- **YOUR INSTRUCTIONS**
From the data below, copy exactly the lines that lie between the one holding "This screenshot has height=746, width=995." and the one holding "Click the status bar connection icon", including both, and nothing more.
BEGIN STORED DATA
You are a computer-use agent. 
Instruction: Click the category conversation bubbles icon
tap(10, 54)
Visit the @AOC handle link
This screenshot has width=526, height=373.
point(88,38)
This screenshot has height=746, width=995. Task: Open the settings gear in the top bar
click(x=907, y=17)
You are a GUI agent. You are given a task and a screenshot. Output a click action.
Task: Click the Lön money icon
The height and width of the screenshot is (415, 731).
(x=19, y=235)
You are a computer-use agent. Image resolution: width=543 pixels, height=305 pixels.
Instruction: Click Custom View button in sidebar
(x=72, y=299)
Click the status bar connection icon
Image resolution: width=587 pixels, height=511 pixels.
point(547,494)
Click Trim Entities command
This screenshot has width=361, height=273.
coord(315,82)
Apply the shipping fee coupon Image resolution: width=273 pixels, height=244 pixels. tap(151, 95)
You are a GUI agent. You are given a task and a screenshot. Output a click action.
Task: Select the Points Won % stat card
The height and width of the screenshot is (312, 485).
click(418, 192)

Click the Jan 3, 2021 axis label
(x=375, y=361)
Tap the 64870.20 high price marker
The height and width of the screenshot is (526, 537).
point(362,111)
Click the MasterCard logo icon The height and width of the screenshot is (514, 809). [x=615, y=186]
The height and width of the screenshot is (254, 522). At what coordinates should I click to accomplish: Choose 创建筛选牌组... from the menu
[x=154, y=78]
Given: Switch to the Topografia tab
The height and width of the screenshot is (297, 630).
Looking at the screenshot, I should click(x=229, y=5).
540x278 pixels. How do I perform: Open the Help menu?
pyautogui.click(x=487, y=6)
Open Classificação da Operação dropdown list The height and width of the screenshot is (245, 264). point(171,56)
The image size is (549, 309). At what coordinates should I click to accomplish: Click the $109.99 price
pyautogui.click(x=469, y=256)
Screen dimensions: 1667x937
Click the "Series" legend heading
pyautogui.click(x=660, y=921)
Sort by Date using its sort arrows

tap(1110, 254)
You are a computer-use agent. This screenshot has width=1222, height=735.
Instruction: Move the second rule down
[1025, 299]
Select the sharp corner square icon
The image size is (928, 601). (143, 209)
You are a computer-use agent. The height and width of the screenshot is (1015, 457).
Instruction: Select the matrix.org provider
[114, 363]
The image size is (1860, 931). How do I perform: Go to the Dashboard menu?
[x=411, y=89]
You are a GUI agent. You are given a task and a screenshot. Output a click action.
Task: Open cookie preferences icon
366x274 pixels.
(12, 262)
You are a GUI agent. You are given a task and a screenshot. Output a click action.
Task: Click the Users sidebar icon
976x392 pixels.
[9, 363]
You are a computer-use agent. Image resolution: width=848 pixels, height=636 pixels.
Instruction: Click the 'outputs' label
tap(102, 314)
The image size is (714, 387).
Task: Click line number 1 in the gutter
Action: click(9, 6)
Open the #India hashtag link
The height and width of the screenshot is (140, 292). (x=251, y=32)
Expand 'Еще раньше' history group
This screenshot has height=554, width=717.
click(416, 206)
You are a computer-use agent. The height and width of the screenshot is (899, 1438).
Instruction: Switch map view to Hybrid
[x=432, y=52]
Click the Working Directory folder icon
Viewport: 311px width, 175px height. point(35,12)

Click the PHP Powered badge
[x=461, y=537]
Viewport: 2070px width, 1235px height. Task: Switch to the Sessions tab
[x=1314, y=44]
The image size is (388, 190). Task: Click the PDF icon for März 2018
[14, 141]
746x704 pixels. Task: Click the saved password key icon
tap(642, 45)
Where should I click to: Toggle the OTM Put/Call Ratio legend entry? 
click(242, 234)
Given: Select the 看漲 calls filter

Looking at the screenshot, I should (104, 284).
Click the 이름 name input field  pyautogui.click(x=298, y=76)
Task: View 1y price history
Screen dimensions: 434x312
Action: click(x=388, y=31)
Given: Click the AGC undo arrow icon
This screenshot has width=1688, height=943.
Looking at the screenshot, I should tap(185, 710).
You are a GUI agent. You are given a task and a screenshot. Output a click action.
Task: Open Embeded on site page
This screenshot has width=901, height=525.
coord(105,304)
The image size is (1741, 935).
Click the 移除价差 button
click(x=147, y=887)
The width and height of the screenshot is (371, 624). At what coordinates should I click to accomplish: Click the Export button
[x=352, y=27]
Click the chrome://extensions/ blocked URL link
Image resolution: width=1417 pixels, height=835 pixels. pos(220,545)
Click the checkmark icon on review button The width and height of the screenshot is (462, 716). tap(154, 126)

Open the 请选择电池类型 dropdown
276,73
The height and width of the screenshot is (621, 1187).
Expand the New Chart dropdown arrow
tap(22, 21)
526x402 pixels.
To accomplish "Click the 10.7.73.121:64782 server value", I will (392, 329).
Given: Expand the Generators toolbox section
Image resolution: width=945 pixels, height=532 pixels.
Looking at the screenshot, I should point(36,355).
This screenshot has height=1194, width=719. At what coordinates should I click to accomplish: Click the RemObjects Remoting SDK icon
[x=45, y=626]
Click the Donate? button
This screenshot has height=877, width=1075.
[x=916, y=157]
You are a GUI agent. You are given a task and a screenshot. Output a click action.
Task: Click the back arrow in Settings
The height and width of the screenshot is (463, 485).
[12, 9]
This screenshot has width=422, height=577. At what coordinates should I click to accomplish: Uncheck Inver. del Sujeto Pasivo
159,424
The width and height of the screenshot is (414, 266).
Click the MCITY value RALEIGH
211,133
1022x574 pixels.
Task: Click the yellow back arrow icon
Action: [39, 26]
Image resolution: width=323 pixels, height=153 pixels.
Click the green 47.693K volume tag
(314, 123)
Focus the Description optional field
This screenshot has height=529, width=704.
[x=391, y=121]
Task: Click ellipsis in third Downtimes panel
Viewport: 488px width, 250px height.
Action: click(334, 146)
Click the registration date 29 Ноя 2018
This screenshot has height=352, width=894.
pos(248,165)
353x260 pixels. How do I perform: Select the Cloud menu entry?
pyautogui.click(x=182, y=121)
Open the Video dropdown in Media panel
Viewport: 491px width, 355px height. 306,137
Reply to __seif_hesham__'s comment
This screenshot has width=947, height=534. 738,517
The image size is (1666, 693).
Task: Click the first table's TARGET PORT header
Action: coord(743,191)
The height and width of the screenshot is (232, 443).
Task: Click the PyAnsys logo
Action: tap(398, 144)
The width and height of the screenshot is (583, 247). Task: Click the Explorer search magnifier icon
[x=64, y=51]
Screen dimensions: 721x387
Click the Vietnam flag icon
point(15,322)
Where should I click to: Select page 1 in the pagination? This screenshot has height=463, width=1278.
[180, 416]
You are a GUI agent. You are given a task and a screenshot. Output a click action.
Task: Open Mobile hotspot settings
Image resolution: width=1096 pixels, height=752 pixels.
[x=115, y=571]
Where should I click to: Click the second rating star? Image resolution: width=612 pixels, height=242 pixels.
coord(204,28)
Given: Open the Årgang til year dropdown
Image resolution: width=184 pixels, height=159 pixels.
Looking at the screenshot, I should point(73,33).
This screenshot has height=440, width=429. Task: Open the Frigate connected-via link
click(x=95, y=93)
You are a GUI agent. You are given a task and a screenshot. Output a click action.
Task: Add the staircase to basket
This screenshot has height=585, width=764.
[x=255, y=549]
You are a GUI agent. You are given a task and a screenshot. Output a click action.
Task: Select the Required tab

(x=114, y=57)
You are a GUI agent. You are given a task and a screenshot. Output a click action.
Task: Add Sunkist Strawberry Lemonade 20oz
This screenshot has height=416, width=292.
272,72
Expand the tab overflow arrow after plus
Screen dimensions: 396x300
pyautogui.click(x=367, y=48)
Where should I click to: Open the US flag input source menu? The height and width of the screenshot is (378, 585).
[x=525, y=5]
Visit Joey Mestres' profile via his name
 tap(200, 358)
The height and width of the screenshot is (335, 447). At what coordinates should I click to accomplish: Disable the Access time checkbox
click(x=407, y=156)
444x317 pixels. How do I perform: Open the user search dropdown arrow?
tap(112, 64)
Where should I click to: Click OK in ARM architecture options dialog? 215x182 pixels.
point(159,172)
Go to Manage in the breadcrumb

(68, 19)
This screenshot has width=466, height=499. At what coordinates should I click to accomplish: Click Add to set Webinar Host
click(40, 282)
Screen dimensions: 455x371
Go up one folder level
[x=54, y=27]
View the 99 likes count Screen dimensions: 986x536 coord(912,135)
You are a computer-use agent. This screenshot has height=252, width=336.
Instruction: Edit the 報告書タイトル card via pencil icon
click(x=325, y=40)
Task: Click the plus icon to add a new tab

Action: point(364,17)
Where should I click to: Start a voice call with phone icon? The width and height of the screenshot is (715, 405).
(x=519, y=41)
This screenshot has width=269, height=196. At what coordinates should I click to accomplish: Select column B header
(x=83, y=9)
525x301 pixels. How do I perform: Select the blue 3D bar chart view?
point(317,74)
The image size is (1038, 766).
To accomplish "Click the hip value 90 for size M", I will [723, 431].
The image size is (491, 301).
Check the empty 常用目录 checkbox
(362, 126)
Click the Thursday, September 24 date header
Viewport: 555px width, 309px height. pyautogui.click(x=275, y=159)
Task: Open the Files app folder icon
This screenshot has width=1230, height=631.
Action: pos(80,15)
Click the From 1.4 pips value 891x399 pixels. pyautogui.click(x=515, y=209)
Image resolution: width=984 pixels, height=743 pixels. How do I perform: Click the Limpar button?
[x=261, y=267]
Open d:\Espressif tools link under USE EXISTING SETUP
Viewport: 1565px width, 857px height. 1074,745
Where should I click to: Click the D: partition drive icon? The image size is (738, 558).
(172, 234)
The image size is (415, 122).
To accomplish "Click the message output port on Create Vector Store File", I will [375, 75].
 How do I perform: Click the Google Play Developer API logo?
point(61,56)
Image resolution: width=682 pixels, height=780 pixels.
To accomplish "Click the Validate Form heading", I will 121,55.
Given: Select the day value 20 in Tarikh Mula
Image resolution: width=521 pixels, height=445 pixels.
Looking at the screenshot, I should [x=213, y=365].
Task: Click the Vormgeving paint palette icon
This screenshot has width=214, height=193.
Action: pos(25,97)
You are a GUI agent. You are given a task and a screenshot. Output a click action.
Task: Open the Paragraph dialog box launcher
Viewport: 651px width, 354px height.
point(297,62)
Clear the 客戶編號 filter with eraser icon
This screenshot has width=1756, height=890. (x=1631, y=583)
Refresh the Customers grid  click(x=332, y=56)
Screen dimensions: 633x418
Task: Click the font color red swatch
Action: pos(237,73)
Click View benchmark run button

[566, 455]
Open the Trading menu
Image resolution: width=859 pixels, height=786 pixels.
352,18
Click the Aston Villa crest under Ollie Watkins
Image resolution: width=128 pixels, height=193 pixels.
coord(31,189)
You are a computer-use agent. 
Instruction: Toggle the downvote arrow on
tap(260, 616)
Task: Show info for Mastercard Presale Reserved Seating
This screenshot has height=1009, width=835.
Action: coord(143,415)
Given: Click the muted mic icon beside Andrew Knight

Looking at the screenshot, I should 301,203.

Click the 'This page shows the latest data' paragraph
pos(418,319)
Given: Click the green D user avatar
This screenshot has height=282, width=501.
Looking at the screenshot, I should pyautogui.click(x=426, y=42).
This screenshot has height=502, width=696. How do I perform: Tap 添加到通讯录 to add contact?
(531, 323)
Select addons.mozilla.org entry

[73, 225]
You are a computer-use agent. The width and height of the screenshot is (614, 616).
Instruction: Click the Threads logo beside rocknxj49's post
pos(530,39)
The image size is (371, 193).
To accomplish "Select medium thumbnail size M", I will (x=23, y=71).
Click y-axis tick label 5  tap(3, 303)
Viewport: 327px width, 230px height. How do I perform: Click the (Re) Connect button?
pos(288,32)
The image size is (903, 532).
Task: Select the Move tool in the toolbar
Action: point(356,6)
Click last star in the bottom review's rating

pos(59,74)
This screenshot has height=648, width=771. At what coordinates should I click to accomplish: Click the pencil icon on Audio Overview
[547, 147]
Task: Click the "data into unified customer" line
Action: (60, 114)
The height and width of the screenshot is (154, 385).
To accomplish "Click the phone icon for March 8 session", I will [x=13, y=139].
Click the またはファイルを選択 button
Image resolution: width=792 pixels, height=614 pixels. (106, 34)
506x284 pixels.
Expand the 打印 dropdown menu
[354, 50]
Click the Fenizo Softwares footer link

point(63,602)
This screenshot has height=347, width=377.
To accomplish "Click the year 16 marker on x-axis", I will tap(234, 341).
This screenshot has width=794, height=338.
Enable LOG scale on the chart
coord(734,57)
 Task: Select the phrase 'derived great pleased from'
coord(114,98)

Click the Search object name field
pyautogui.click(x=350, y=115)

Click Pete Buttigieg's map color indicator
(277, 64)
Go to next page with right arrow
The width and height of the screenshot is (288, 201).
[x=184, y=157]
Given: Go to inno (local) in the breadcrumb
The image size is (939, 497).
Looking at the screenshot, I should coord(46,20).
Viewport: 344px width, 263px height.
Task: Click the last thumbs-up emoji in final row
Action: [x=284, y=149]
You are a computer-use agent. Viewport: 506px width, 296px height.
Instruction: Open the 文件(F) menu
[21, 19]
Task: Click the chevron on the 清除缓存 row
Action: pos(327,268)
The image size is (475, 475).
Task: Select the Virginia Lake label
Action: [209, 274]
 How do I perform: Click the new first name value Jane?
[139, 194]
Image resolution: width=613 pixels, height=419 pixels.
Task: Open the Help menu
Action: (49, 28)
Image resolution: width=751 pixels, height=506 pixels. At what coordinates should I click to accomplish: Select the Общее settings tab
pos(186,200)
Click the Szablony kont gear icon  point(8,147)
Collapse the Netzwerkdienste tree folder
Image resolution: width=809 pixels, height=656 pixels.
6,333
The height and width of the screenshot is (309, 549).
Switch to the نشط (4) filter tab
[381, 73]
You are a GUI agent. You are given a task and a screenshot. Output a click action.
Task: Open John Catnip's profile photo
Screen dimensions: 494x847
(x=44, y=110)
END STORED DATA
- **RESPONSE**
This screenshot has height=746, width=995. Task: Open the settings gear in the top bar
click(x=907, y=17)
You are a GUI agent. You are given a task and a screenshot. Output a click action.
Task: Click the Lön money icon
The height and width of the screenshot is (415, 731).
(x=19, y=235)
You are a computer-use agent. Image resolution: width=543 pixels, height=305 pixels.
Instruction: Click Custom View button in sidebar
(x=72, y=299)
Click the status bar connection icon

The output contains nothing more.